1. Field of the Disclosure
The present disclosure relates to a thermocouple and a manufacturing method for same.
2. Discussion of the Background Art
In recent years, with regard to power semiconductors, glasses, and oxide single crystals of other laser elements, piezo elements, scintillator elements, or the like, performance improvement is required and a manufacturing temperature tends to increase. In addition, even with regard to an engine combustion temperature in a field of aerospace, performance improvement is required and a manufacturing temperature tends to increase. In a high temperature field of 1500° C. or higher, a radiation thermometer can be used for temperature measurement in general. In the temperature measurement using the radiation thermometer, energy of infrared light and visible light is measured in response to a temperature of an object and is converted into a temperature. For this reason, in the radiation thermometer, a temperature of a surrounding environment (particularly, in a case where water vapor, dust, gas, or the like is present) or a space itself cannot be measured in principle. Accordingly, there was a problem that the temperature could not be precisely measured.
A thermocouple is a stable temperature sensor with high accuracy using a Seebeck effect. However, the thermocouple cannot be stably used under a severe environment such as an oxidation atmosphere or a carbon-reducing atmosphere in the high temperature field of 1500° C. or higher and relies on calculation values by combustion gas analysis or a temperature simulation obtained from a heating output.
The cause that the thermocouple cannot be stably used under the oxidation atmosphere or the carbon-reducing atmosphere is associated with element wires and a protective tube, and an insulator provided therebetween. A thermocouple to be used at a high temperature is, for example, a thermocouple having element wires which are formed using Pt and Rh, a thermocouple having element wires which are formed using Ir and Rh, or a thermocouple having element wires which are formed using W and Re. The thermocouple having the element wires formed using Pt and Rh is vulnerable to the carbon-reducing atmosphere. The thermocouple having the element wires formed using W or Re cannot be used, resulting from oxidation damage in the oxidation atmosphere. In addition, the thermocouple having the element wires formed using Ir and Rh has durability in both environments compared to other thermocouples, but the durability is not satisfactory. Thus, a protective tube is used. For example, there is disclosed a thermocouple in which metal element wires constituting a temperature measurement junction in such a manner that ends at one side thereof are joined to each other and being made up of one pair out of a pair of Pt—Rh alloy wire and Pt—Rh alloy wire, a pair of Pt wire and Pt—Rh alloy wire, and a pair of Ir wire and Ir—Rh alloy wire are inserted into an insulating tube, the insulating tube is inserted into a protective tube, and a filler is filled in a gap between the protective tube and the element wires (for example, see Patent Literature 1). In addition, there is disclosed a thermocouple in which element wires coated with colloidal silica is inserted into a protective tube made of alumina or a protective tube made of quartz (for example, see Patent Literature 2).

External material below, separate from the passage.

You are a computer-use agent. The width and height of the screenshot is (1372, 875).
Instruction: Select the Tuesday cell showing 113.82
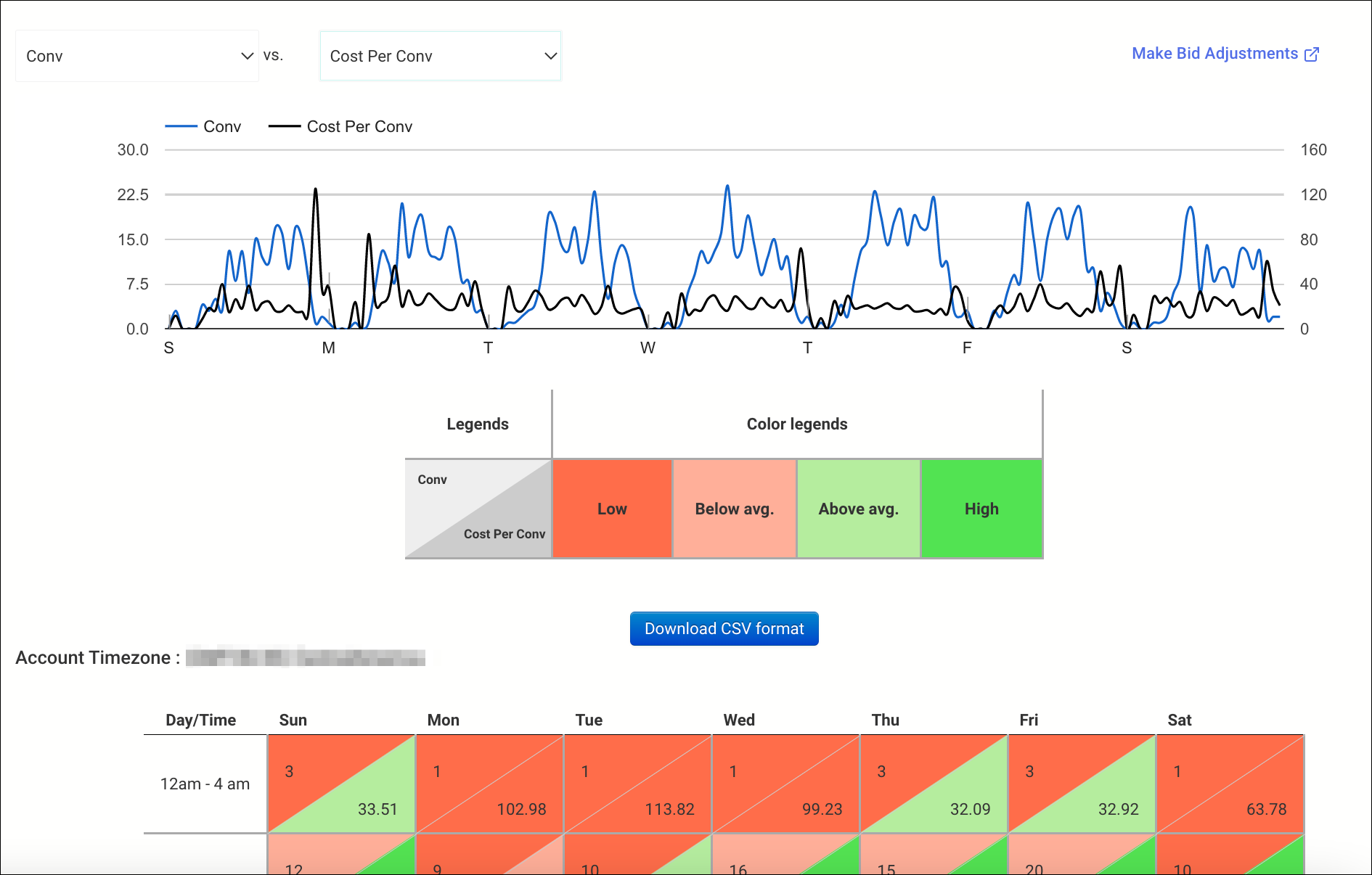pyautogui.click(x=637, y=784)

Although it is not a thermocouple technology, as a method for suppressing volatilization loss of platinum-group noble metals constituting a high-temperature apparatus, there is disclosed a method for forming a coating layer having a thickness of 50 to 500 μm and made of stabilized zirconia on an outer surface of the high-temperature apparatus by spraying (for example, see Patent Literature 3).
A manufacturing method for a sheathed thermocouple is disclosed (for example, see Patent Literature 4).